* Extract:
============

Moderate Christianity is a  theological movement in Christianity that seeks to make decisions based on spiritual wisdom.

Origin 
Moderation in Christianity is related to the spiritual wisdom that is addressed in Epistle of James in chapter 3 verse 17.  In First Epistle to Timothy,  moderation is also referred to as temperance and is a required characteristic to be bishop in the Church.

Characteristics 
Moderate Christianity is characterized by its concern to bring hope, to include cultural diversity and creative collaboration, by not being fundamentalist or  liberal, predominantly  conservative and avoids extremism in its decisions.

Catholicism 
Moderate Catholicism mainly became visible in the 18th century, with Catholic groups taking more moderate positions, such as supporting ecumenism and liturgical reforms.  These moderates are also overwhelmingly in favor of state autonomy and the independence of Church doctrine from the state.  After Vatican Council II, moderate Catholics distanced themselves from traditionalist Catholicism.

============

* Questions:
[1] Answer these questions about the text on moderate Christianity:
(a) Which epistle, chapter and verse address the spiritual wisdom that moderation in Christianity is related to?
(b) In the First Epistle to Timothy, what other name is given to moderation?
(c) In which century did moderate Catholicism mainly become visible?
[2] Please repeat the text on moderate Christianity word for word, starting with "Characteristics" and going on through "in its decisions.".
The data comes from a separate source.

* Material provided:
============

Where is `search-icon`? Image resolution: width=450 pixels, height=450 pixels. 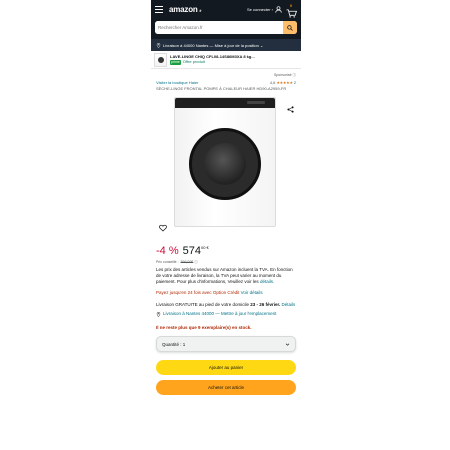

============

* Solutions to the tasks:
[1]
(a) The Epistle of James, chapter 3, verse 17.
(b) Temperance.
(c) The 18th century.

[2]
Characteristics 
Moderate Christianity is characterized by its concern to bring hope, to include cultural diversity and creative collaboration, by not being fundamentalist or  liberal, predominantly  conservative and avoids extremism in its decisions.